▶ **Excerpted records**:
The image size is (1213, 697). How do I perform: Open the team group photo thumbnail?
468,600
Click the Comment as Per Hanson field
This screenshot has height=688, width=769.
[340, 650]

▶ **Exercise objective**: From the first line to the last, transcribe the records exactly.

▶ **Written solution**:
The image size is (1213, 697). How do I perform: Open the team group photo thumbnail?
468,600
Click the Comment as Per Hanson field
This screenshot has height=688, width=769.
[340, 650]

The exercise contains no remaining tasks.